As an educator I'm always trying to teach students the importance of planning before you act. For years I've been endeavouring to show why it is best to think clearly and research before completing that assignment. 'How are you going to approach the task?'. 'How will you make your meaning clear, back up what you say and justify your position?....' It is ironic that while I was dishing up this advice (over many years) I failed to communicate to others who I was. I felt unable to plan the moment when I would reveal who I actually was or felt I was inside.
Almost ten years ago, on my birthday, I came out to my best friend. It was a momentous decision, one that completely changed my life. It was a decision that had been so long coming. When you have hurt inside for so many years you get used to the pain, it's your constant companion: You learn to endure and suffer in silence because you think that is all you deserve. How do you research and plan to emerge from all that? From the dawn of the World Wide Web I read blogs, consulted Trans awareness sites and the few support networks. While I waited, in fear for the moment when someone would discover I was Trans I read wistfully about the journeys of others, their path to Transition and beyond. Like Sam watching Frodo and the Elves sail away to the West, it seemed like transition would never happen for me. I would always be left behind.
Coming out to my friend was the first step. It happened in a rush with NO preparation save for years of fear and indecision. Maybe coming out is so personal that it can never be properly planned for. In the final event, not all the planning in the world could help. It was just something that had to be said and like an explosion, or a plate glass window smashing, there was a moment of absolute quiet afterwards. It was one filled with all manner of thoughts, fear of rejection, condemnation and losing it all. I needn't have worried: She was in fact incredibly accepting. It turned out that she had suspected as much for years. It was one of the greatest moments of relief in my whole life.
My friend had the privilege(?) of listening to a history of all that had gone before; the sorrows and hurts from years of being bullied, upset, depressed and forced to keep silent. I had the privelege of a bottle of wine, chocolate and (fortunately) a box of tissues. Telling the story of how you hid and ran away from your problems means you end up reliving them in your head. You end up a tear stained and sorry mess but at least you have told someone.
Since that day I've had to come out over and over again. Many of those times were a good deal more difficult. Some ended with a total parting of the ways. There is no ONE definitive coming out. Even so, for me, each disclosure to a new person got easier and I never found any as traumatic as the first. You find ways of answering the inevitable questions and in telling your story more coherently.
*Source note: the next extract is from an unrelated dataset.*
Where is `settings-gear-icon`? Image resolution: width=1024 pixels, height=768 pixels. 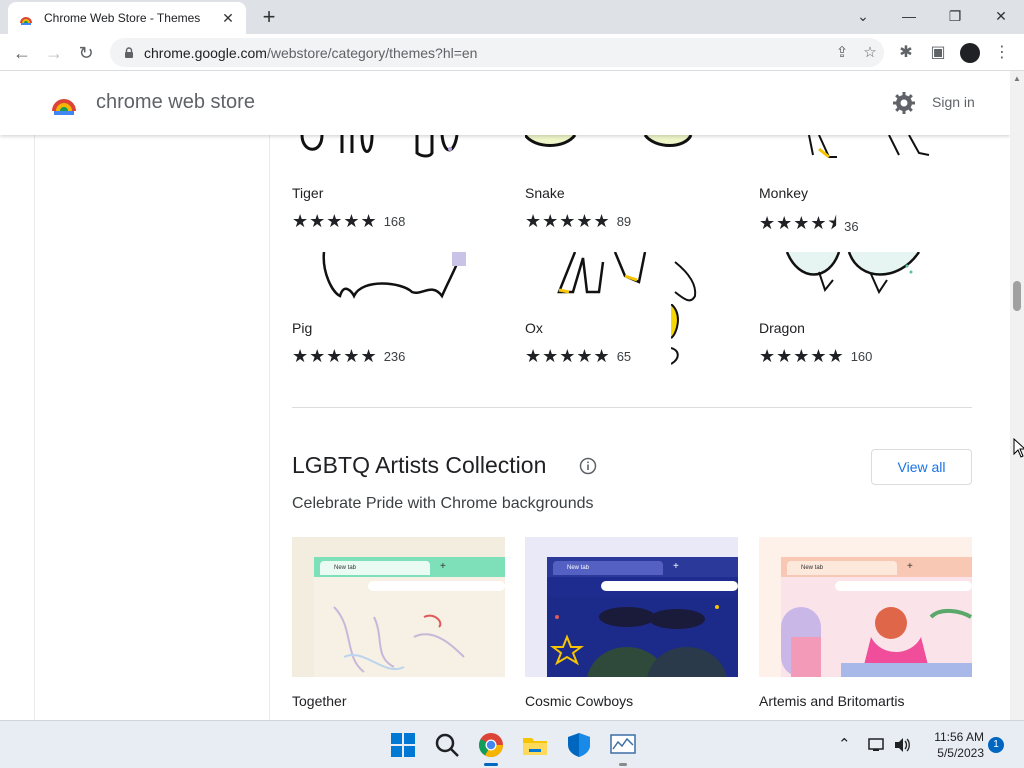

By the time seven years had elapsed I was out proud and happy to talk to anyone about who I am.
I'm a songwriter and it seemed fitting then at that point, to put it all down and condense. Here are the lyrics from my iPad:
Okay, 'Daring to be a completely new person?' I'm not sure. Let's face it. I am who I've always been; a girl. However the person people thought I was is no longer me. Indeed it never was. I simply tried to fulfil other's expectations. Maybe coming out is so hard because it involves shattering illusions. Illusions are just that; constructs that have no real substance. Life is too short to live hidden behind one.
This has been a really personal account of my coming out. It was prompted by the occasion of International Coming Out Day. I'm aware that others experiences might be very different to mine. I'd love to hear them.